La thématique de la laïcité, de la lutte antireligieuse a déjà été utilisée en France contre les femmes, contre l’exercice de leurs droits politiques, contre le droit de vote des femmes (catholiques) « soumises à leur curé ». Elle sert à nouveau aujourd’hui contre le droit à l’emploi, à l’activité et à l’accès aux responsabilités associatives, culturelles, sociales et politiques d’une partie des femmes musulmanes avec des arguments parfaitement identique, sous prétexte de leur supposée soumission aux hommes de leur religion, leur supposé conservatisme moral ou politique. Ces prétextes sont aussi progressistes que le refus d’adhésion qui fut opposé, par certains syndicats américains, aux travailleurs noirs au prétexte qu’ils auraient été des briseurs de grève.
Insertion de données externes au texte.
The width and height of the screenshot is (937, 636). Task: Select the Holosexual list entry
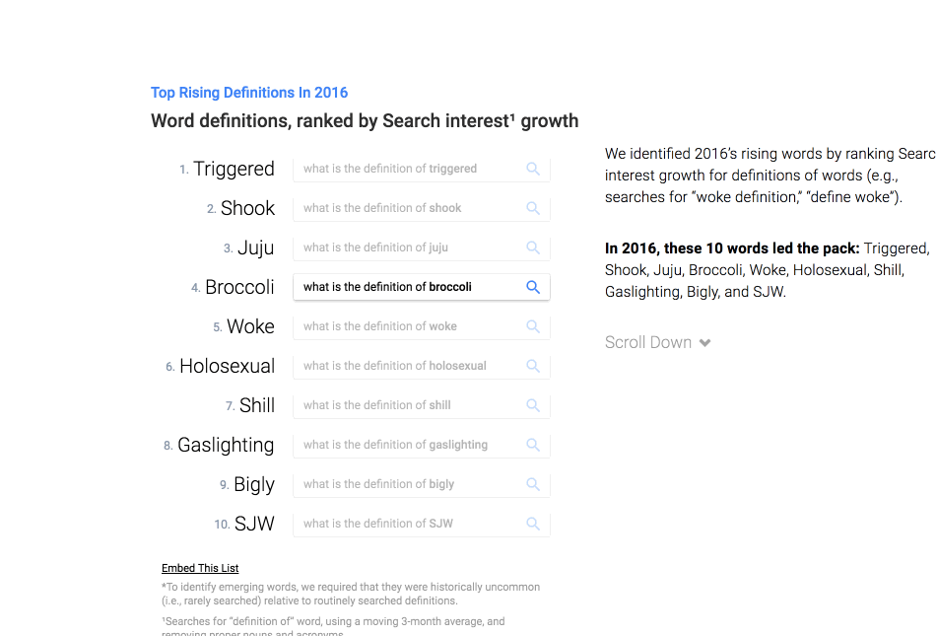point(227,366)
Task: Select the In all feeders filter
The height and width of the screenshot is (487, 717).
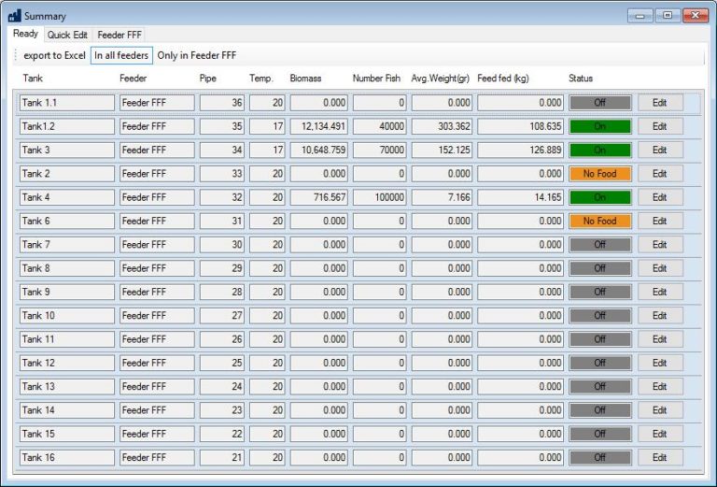Action: 120,56
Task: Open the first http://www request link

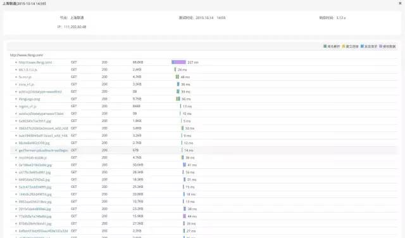Action: tap(35, 62)
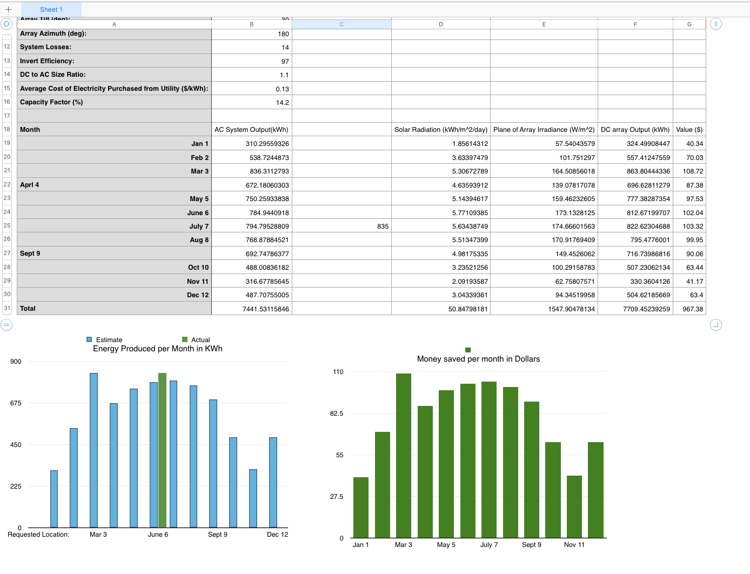
Task: Click the Energy Produced per Month chart title
Action: (157, 349)
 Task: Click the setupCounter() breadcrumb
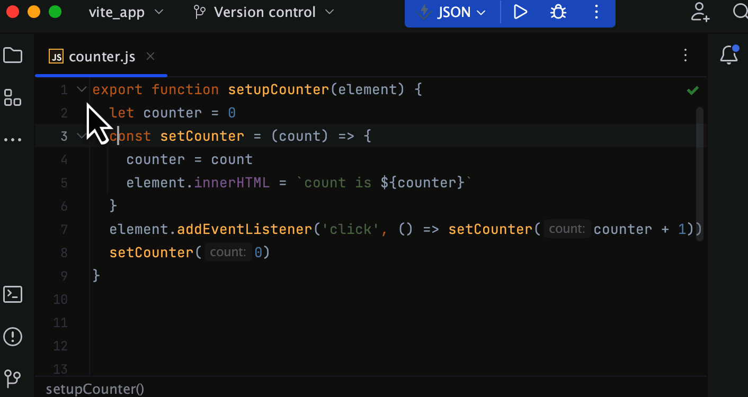pos(95,389)
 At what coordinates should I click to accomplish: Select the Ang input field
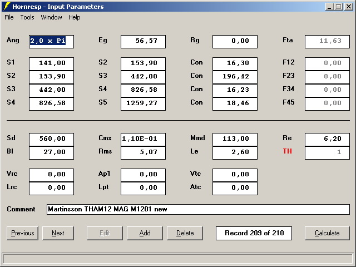pos(51,41)
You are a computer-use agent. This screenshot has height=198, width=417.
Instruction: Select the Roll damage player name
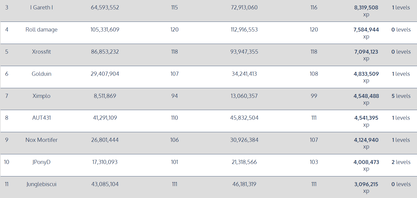(x=42, y=30)
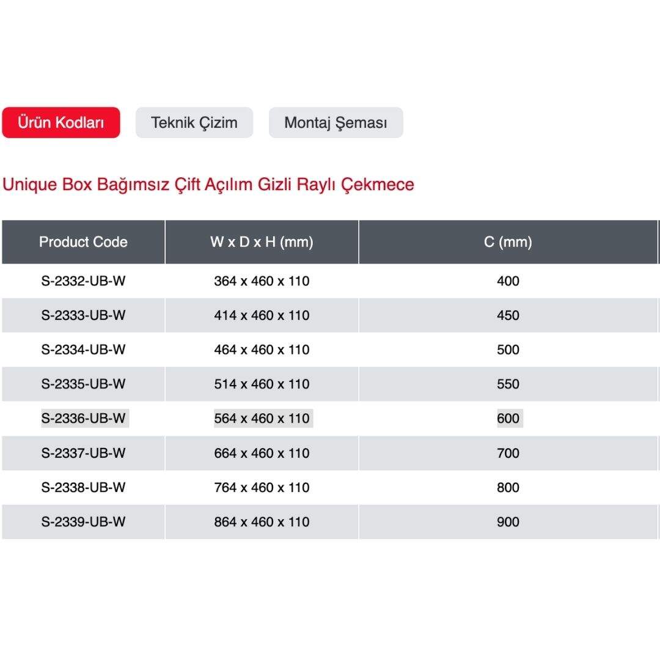The image size is (660, 660).
Task: Click the 864 x 460 x 110 dimensions cell
Action: point(262,522)
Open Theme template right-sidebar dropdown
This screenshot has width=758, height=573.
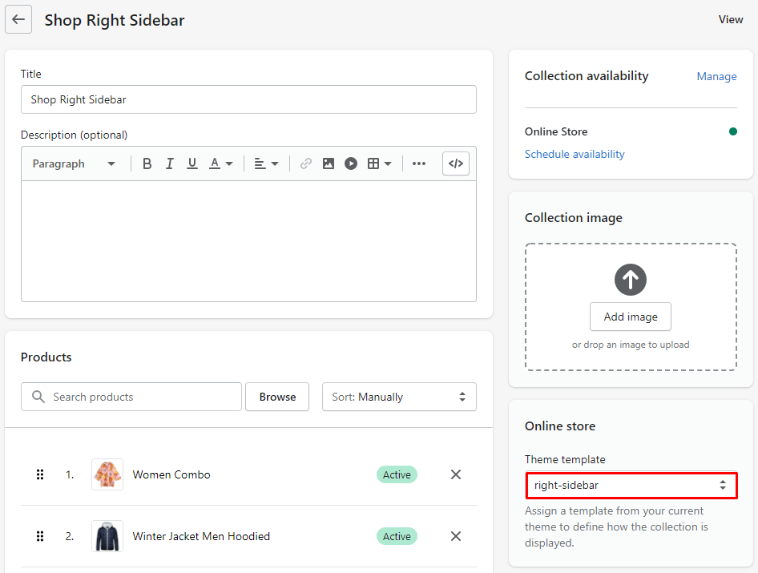[631, 485]
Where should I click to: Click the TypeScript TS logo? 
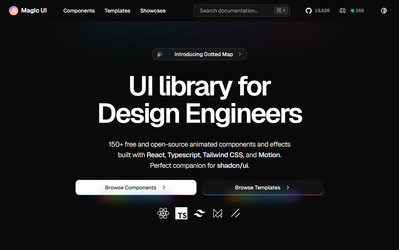pos(181,213)
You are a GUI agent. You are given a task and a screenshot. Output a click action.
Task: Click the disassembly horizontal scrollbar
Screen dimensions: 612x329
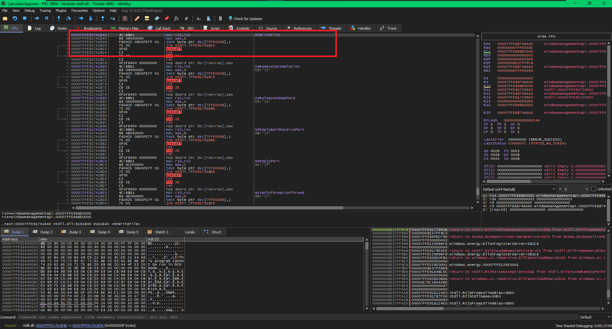209,208
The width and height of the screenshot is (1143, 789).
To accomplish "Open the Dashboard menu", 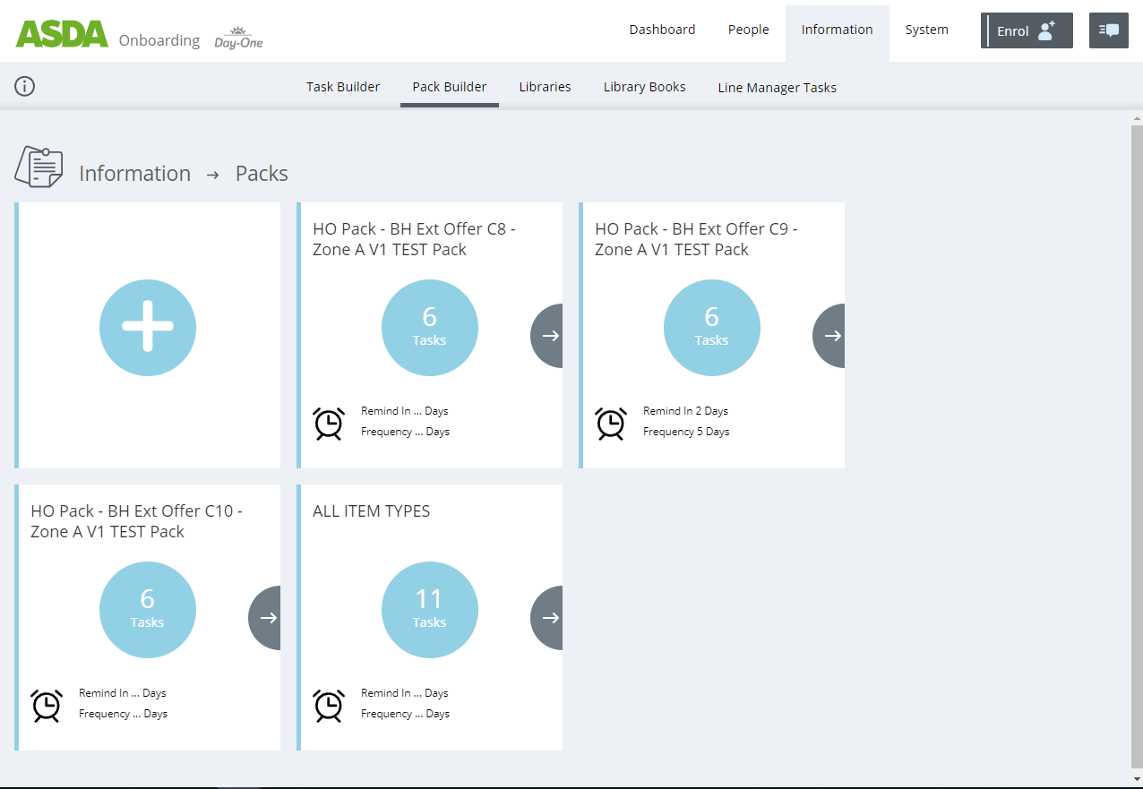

La jurisprudence de la CJUE, un jeu a plusieurs acteurs entre Paris et Bruxelles

Acte I, été 2016 : la notion de liberté religieuse est supprimée de la Loi Travail, sans vote. La commission des Affaires sociales de l’Assemblée nationale a supprimé mardi 28 juin 2016 de l’article premier de « la loi sur la réforme du code du travail » la liste des « principes essentiels du droit du travail », dont un relatif à la liberté religieuse dans l’entreprise, tels que les avait définis Robert Badinter dans son rapport et qu’avait repris le projet de loi présenté par la ministre du Travail Myriam El Khomri. Le principe supprimé prévoyait que « la liberté du salarié de manifester ses convictions, y compris religieuses » ne pouvait être restreinte que « par l’exercice d’autres libertés et droits fondamentaux ou par les nécessités du bon fonctionnement de l’entreprise et si elles sont proportionnées au but recherché ». Plusieurs dirigeants politiques, de Jean-François Copé (LR) à Marine Le Pen, présidente du Front national, en passant par le radical de gauche Roger-Gérard Schwartzenberg estimaient que ce principe sur les libertés religieuses allait ouvrir la porte du communautarisme dans les entreprises. Le premier ministre de l’époque, Manuel Valls, interrogé sur ce sujet, avait déclaré que ces principes « pouvaient poser des problèmes en termes d’application de la jurisprudence ». Les sénateurs ont proposé d’inscrire le principe de neutralité dans le règlement intérieur, avec l’avis favorable du gouvernement. D’où l’insertion d’un nouvel article4 : « Le règlement intérieur peut contenir des dispositions inscrivant le principe de neutralité et restreignant la manifestation des convictions des salariés si ces restrictions sont justifiées par l’exercice d’autres libertés et droits fondamentaux ou par les nécessités du bon fonctionnement de l’entreprise et si elles sont proportionnées au but recherché. »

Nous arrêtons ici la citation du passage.